Start of Extracted records

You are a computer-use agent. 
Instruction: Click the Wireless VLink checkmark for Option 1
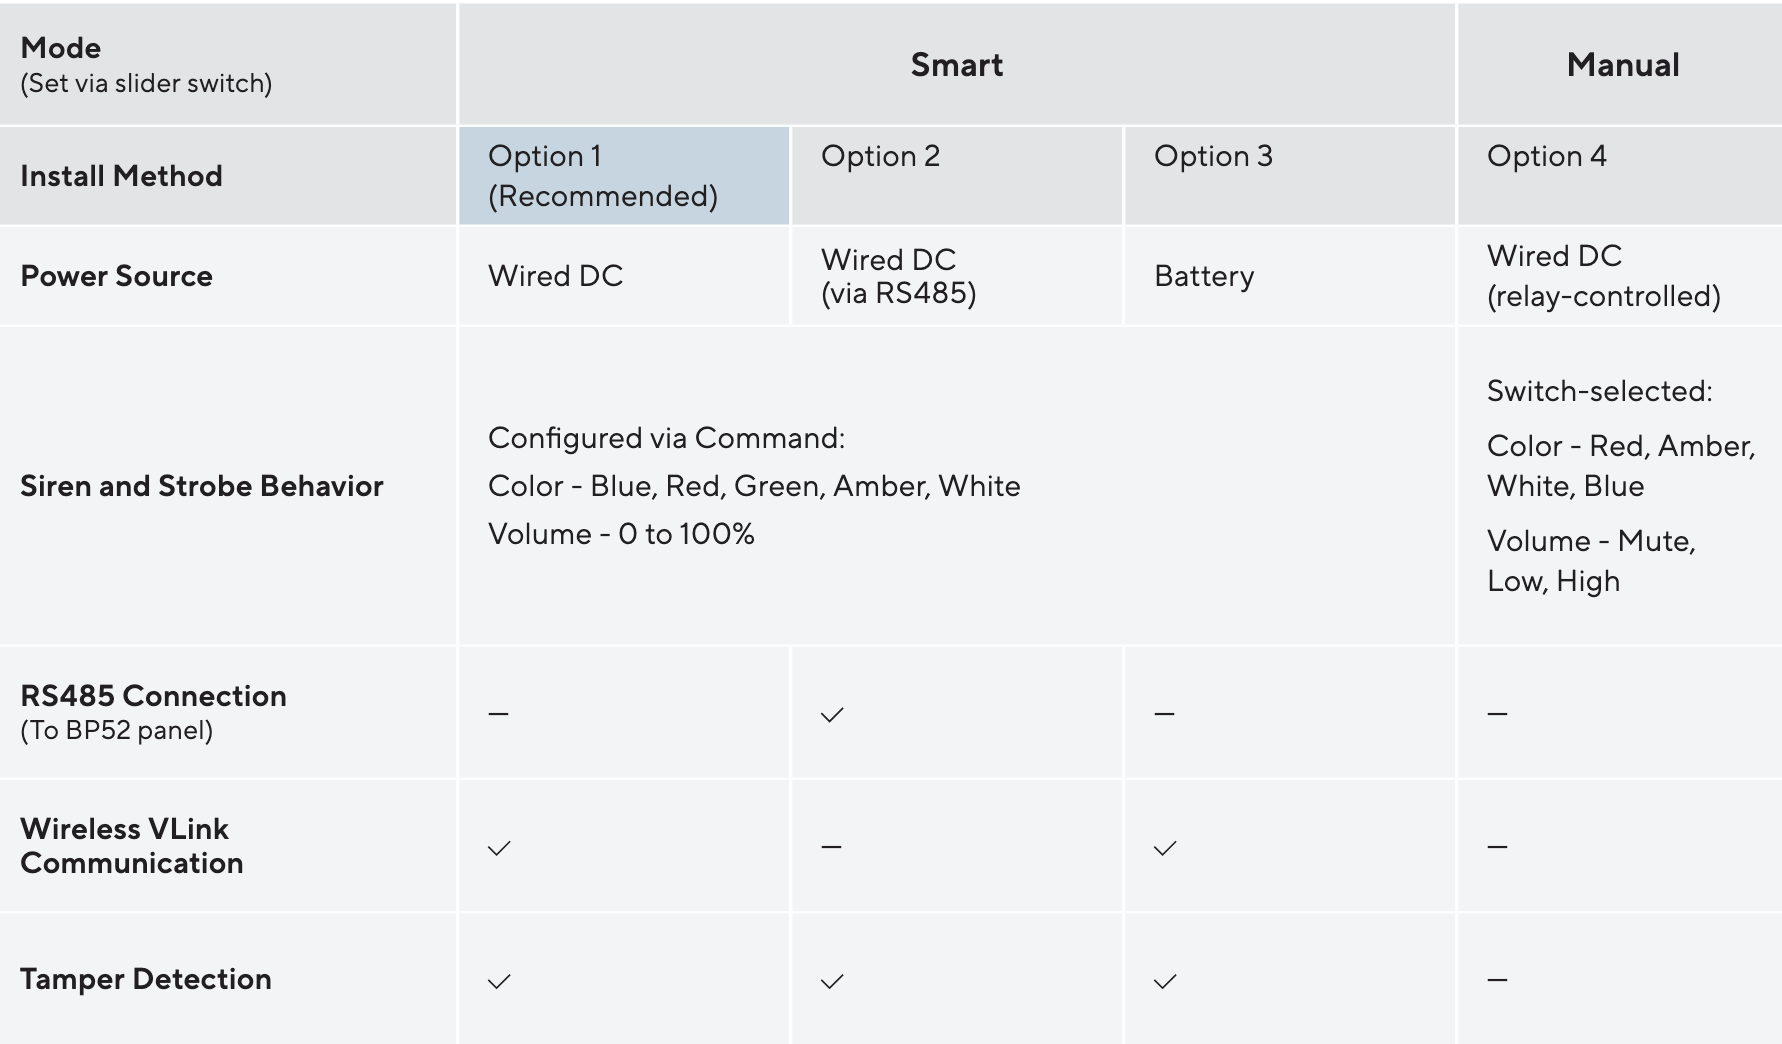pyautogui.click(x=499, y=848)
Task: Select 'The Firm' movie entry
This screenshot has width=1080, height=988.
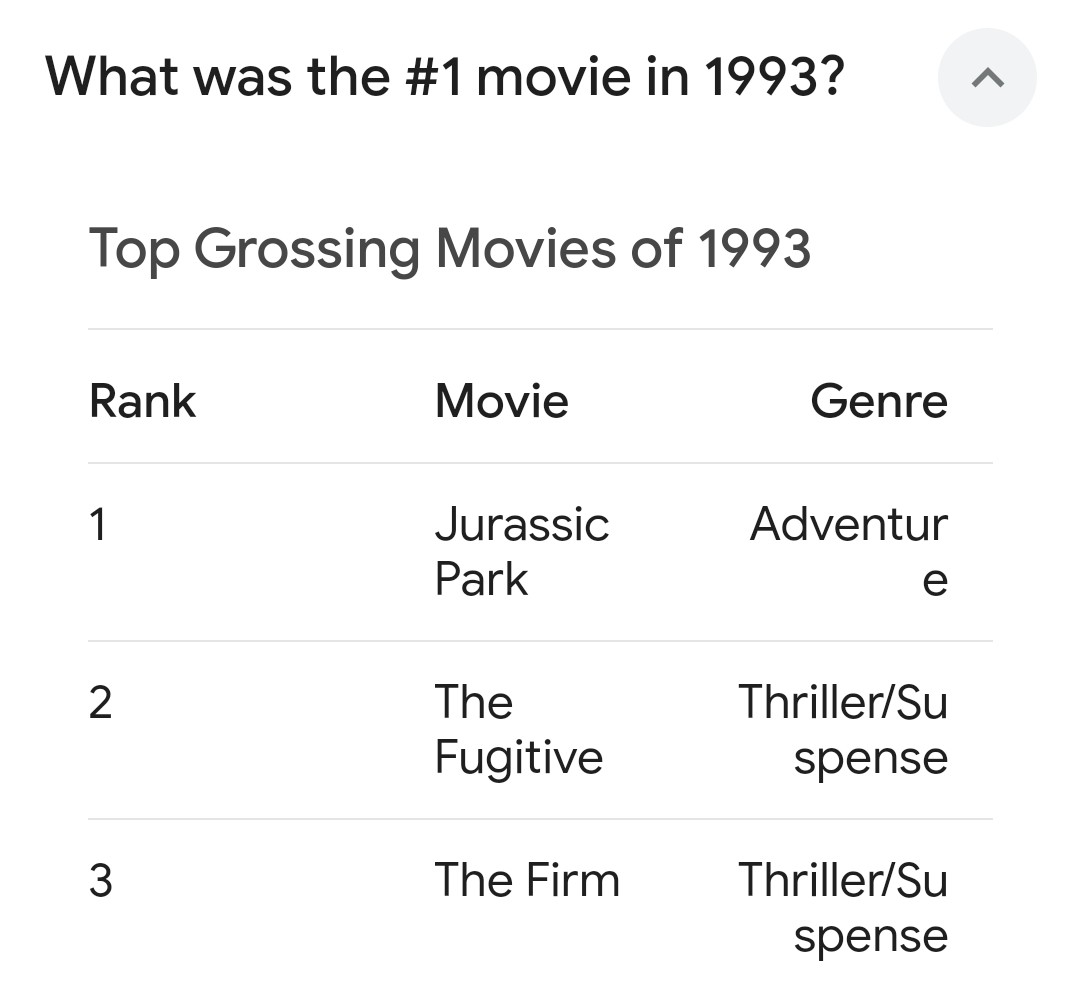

End of Extracted records
Start of Extracted records

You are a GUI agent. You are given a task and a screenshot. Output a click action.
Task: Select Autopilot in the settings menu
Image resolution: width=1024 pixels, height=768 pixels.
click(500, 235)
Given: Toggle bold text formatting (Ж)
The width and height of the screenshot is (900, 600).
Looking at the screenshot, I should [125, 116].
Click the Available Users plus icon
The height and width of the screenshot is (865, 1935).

End of Extracted records
Start of Extracted records

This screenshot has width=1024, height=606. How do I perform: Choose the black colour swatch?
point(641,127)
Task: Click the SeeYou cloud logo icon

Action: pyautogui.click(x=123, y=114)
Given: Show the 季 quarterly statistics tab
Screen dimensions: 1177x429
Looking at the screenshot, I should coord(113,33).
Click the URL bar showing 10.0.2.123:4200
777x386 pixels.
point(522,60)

End of Extracted records

◆ Exercise instructions ◆
Write out word for word the lines above that run from the one with "You are a computer-use agent." to the one with "This screenshot has width=1080, height=988.". Include both end lines; exclude the images.

◆ Solution to this exercise ◆
You are a computer-use agent. 
Instruction: Click the Wireless VLink checkmark for Option 1
pyautogui.click(x=499, y=848)
Task: Select 'The Firm' movie entry
This screenshot has width=1080, height=988.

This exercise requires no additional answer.